Novelas e séries de Gilberto Braga também deixam legado na música brasileira com trilhas sonoras históricas


Nada menos do que três composições de Antonio Carlos Jobim foram feitas com inspiração em tramas do escritor, morto ontem aos 75 anos. ♪ MEMÓRIA – Ocorrida na noite de ontem, a morte de Gilberto Braga (1º de novembro de 1945 – 26 de outubro de 2021) aos 75 anos reacendeu a memória e a nostalgia dos internautas noveleiros.
Assim que a notícia foi difundida, as redes sociais ficaram repletas de lamentações pela morte do escritor e de celebrações do legado deixado pelo novelista para a teledramaturgia brasileira com novelas, séries e especiais escritos entre 1973 e 2015.
A vasta contribuição de Gilberto Braga à cultura nacional se estende ao campo musical. As novelas e séries do escritor também legaram feitos para a música brasileira com trilhas sonoras que, além de belas, fizeram história na MPB.
Basta dizer que, inspirado por tramas criadas por Gilberto Braga, o soberano Antonio Carlos Jobim (1927– 1994) – o compositor preferido do novelista, cabe ressaltar – fez nada menos do que três músicas para novelas e série de Gilberto Braga, sendo que duas são dignas de figurar em qualquer antologia de Jobim.
A primeira foi a valsa Luíza, composta por Jobim há 40 anos para a abertura da novela Brilhante (1981), terceira trama escrita por Gilberto Braga para o horário nobre das 20h da TV Globo.
Cinco anos depois, quando o escritor abordou o preconceito e a hipocrisia da década de 1950 na série Anos dourados (1986), Jobim compôs o bolero também intitulado Anos dourados. O tema foi ouvido em versão instrumental na abertura da série. Somente quando a série já tinha sido exibida é que ficou pronta a letra escrita por Chico Buarque e lançada por Maria Bethânia no álbum Dezembros (1986).
Passados mais cinco anos, Tom Jobim criou a canção Querida para a abertura de O dono do mundo (1991), uma das novelas mais controvertidas da carreira de Gilberto Braga.

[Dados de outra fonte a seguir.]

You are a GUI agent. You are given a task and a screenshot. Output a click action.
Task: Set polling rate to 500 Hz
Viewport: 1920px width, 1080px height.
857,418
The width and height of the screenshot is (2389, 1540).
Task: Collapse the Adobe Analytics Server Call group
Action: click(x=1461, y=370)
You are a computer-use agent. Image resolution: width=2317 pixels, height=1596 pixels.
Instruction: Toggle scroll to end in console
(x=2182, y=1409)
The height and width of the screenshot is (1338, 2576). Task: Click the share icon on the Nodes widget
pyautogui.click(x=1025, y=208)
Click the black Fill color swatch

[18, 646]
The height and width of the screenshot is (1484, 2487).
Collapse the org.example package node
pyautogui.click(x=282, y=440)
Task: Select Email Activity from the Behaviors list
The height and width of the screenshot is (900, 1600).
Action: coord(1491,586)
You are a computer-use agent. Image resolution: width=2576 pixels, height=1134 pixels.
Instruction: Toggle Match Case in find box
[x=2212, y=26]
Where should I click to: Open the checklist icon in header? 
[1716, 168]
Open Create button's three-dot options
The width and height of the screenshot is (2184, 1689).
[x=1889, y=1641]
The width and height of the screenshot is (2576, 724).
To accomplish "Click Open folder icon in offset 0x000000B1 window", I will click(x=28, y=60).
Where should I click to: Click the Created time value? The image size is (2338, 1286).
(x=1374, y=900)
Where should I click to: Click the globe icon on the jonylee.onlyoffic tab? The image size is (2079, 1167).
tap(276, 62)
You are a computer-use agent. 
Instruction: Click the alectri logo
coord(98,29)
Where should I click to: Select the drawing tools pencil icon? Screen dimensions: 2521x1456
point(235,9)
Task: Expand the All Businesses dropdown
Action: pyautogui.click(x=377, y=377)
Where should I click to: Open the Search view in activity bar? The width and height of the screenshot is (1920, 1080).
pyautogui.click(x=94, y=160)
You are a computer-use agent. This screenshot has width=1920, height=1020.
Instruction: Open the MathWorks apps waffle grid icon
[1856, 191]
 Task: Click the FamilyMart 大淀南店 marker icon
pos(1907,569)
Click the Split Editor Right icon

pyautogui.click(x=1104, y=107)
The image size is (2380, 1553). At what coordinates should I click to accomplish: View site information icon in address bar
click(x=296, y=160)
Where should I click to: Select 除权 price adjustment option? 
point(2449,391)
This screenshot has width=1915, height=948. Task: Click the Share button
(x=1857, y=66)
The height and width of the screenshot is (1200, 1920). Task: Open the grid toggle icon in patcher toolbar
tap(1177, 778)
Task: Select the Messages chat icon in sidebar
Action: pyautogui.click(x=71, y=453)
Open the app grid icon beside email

Admirador dos grandes compositores e intérpretes da música brasileira, o novelista sempre deu voz a grandes nomes da MPB à medida em que foi ganhando autonomia para interferir nas trilhas sonoras das novelas e séries.
Foi na já citada novela Brilhante (1981) que o Brasil ouviu pela primeira vez a última gravação de Elis Regina (1945 – 1982), Me deixas louca (1981), versão em português, escrita por Paulo Coelho, do bolero Me vuelves loco, standard do compositor mexicano Armando Manzanero. (1934 – 2020).
Um ano antes, a novela Água viva (1980) entrou na onda musical do autor e da MPB, propagando em escala nacional gravações como a de Wave (Antonio Carlos Jobim, 1967), feita por João Gilberto (1931 – 2019) três anos antes para o álbum Amoroso (1977).
Contudo, nada pode ser comparado, antes ou depois, com o impacto provocado na música do Brasil pela trilha sonora nacional da novela Dancin’ days (1978), estreia do escritor no prestigiado horário das 20h.
Gravada pelo grupo As Frenéticas para a abertura da novela, a música Dancin’ days (Ruban Barra e Nelson Motta) se tornou um hino nas pistas das discotecas, extrapolando a tela da TV, ganhando as rádios, conquistando o Brasil e fazendo até cantores então distantes do universo da disco music, como Belchior (1946 – 2017) e Ney Matogrosso, flertarem fugazmente com o gênero.
Nessa pista, cabe mencionar o sucesso efêmero de Kitsch zona sul (Lincoln Olivetti, Robson Jorge e Ronaldo Resedá, 1978), música que deu impulso à carreira de cantor do ator e bailarino Ronaldo Resedá (1945 – 1984) e que traduzia a atmosfera da juventude carioca retratada por Gilberto na trama estrelada por Sônia Braga.
Entre temas inéditos, a trilha sonora de Dancin’ days também rebobinou, a pedido de Gilberto, uma das muitas gravações de Copacabana (Braguinha e Alberto Ribeiro, 1946) feitas pelo cantor Dick Farney (1921 – 1987), intérprete original do emblemático samba-canção.
E, como todo bom escritor gravita em torno de um universo particular, Maria Bethânia regravou quase 30 anos depois um outro samba-canção situado na mesma praia, Sábado em Copacabana (Dorival Caymmi e Carlos Guinle, 1951), para ser o tema de abertura da novela Paraíso tropical (2007).
Embalada pela voz de Bethânia, a trama foi outro sucesso popular de Gilberto Braga, novelista que amava música e que, por isso mesmo, também contribuiu para difundir a riqueza da MPB enquanto dava vida e voz a vilãs e heroínas inesquecíveis nas telas da TV Globo.